There’s been a lot of talk about excessive public pensions recently. A lot of it has been smoke and mirrors, with outrage about 50-year-olds retiring with 100% pay. I think it’s pretty obvious, if you calm down a little, that retirement packages for people in public safety roles that require intense physicality should be a bit different than for desk jockeys. If your house is on fire and your children are trapped upstairs, do you really want a ladder truck full of 63-year-olds to be your first responders? I didn’t think so.
Anyhow, it is true that public servants in California have pretty nice pension plans available. My wife, if she sticks around until she’s 55 years old, will be able to retire immediately with over half of her take-home pay and just about all of her benefits. That’s a big part of why it makes sense for her to stick around instead of seeking her fortune in the private sector. If we’re going to keep hiring new public employees, we’re going to have to attract them to their positions. We don’t conscript our DMV employees, so we have to pay them enough to get them to show up and stay and do their work. The current pension system is widely seen as an albatross around our state budget’s neck, but what should we do about it?
Let it burn. Keep the pension system substantially the same, and simply negotiate harder every time the public employee unions’ contracts expire. Here you run a serious risk of generating a lot of bad blood among the cogs that make the machine go forward. Work slow-downs and strikes would be more or less inevitable, and we could see a lot of our younger state workers simply jump ship for the private sector. This may not be the worst solution in the long run, but would require an inordinate amount of political courage.
Switch to 401(k).

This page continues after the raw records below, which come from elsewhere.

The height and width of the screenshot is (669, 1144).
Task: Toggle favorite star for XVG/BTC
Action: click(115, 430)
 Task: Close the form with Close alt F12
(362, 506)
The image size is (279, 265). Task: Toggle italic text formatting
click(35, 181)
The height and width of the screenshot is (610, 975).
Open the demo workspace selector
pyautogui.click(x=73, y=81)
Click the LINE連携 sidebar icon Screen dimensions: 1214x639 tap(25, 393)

This tends to strike the general public and eminently fair. Private retirement plans in individual accounts are how most folks in this country build up their nest eggs, so why not public employees? Well, basically for the same reason that switching out Social Security for private accounts isn’t really feasible: without a continuing input of funds, the system dries up and leaves current beneficiaries stranded. These pensions are the result of negotiated contracts, and contracts have to be honored; if the state starts breaking its promises it cannot be trusted in future dealings like future labor negotiations, leases, or bond sales.

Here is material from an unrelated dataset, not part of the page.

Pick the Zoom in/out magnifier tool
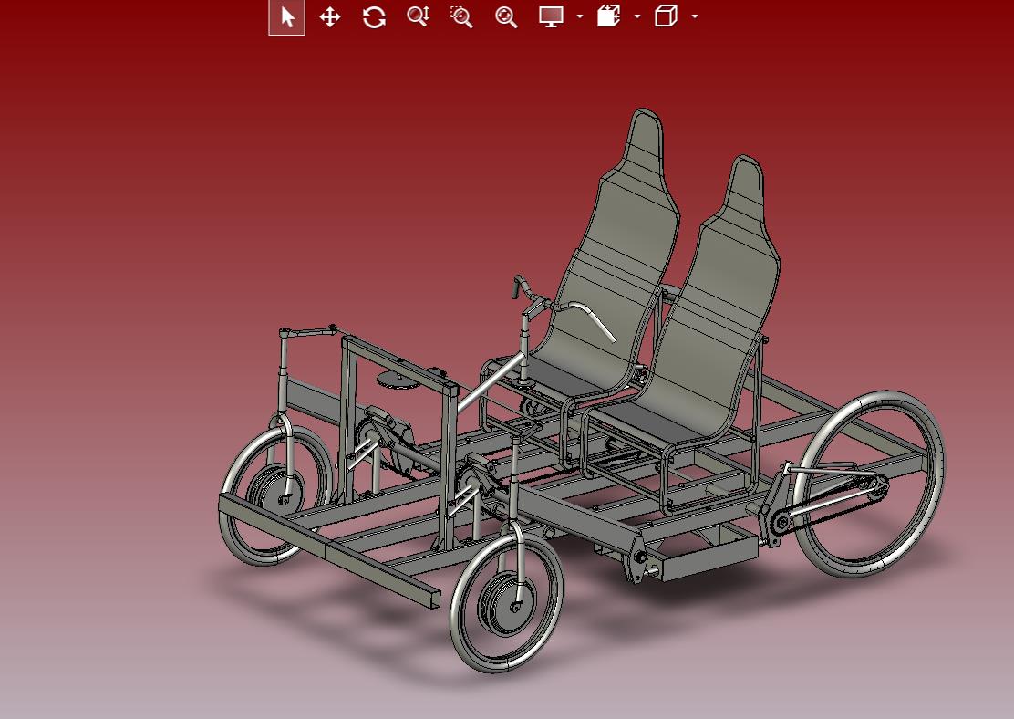This screenshot has width=1014, height=719. (418, 16)
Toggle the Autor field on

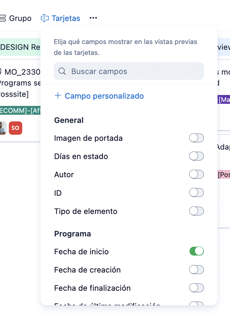196,174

Two-tier Pensions. As a straight proposition, this makes a lot of sense, too. Existing employees are under and existing contract, so they keep their pensions. The state isn’t necessarily bound to extend those terms to new employees, so we set up a tier-two ghetto pension for new hires. This is probably how it will have to go down. I see the following levers that can be adjusted for our new second-class public servants:
- Years served. The CalPERS pension schedule allows for retirement after as few as 5 years. This yields a maximum pay-out of only 12.5% of salary, but when you consider life expectancy in this country, that can add up in a hurry. A person that works for a CalPERS position from age 58 to retirement at 63 can be expected to live to about 84 years old. That’s 7.6 years of pay for 5 years of work. By comparison, a 23-year-old that gets a job and holds it down until he’s 63 would keep 100% pay upon retirement. He’s likely to make it to 80 years old (from the same CDC data) and will draw down 57 years pay for 40 years of work. That ratio’s just messed up. Younger workers are a better pension buy.
- Retirement age. For positions that aren’t intrinsically hostile to older workers, bump down the vested portion of the pay scale way down for younger retirees. Fully-vested retirement payouts shouldn’t be available until the same age as full Social Security payouts. I think this is an option that most people looking to enter public service would recognize as reasonable, and would save the taxpayers years of personnel-years of double-pay for the same work.

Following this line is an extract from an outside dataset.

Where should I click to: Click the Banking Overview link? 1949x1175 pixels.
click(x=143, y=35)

- The definition of the salary basis. For most retired public employees, their pension payments are based on a three factors: the number of years worked, the employee’s age at retirement, and the highest full year of pay earned during that time. This last item is the biggest source of concern when enraged citizens write in to their local newspaper’s editorial staff. There are some high-profile people like city managers and department heads that pull down rather alarming salaries as their base, unmodified pay. That has to be dealt with on an individual basis, but a lot of other folks puff up their retirement rates artificially with last-year promotions and special bonuses. A police officer, for example, gets additional compensation for SWAT qualification. Transportation department workers get additional pay for working outside where they are exposed to traffic. A lot of these bonuses are cumulative and become quite substantial. Maybe they shouldn’t factor in for retirement purposes; make the base pay for pension payouts exclude these bonuses and a fair amount of the anger-inducing individual pensions become much more palatable.
Assuming the politicians, voters, and union members involved aren’t willing to take the “let it burn” option, it seems that introducing a second-tier pension plan with adjustments to the retirement age and years served factors, along with an adjustment to how the basis pay is calculated is a pretty reasonable way forward.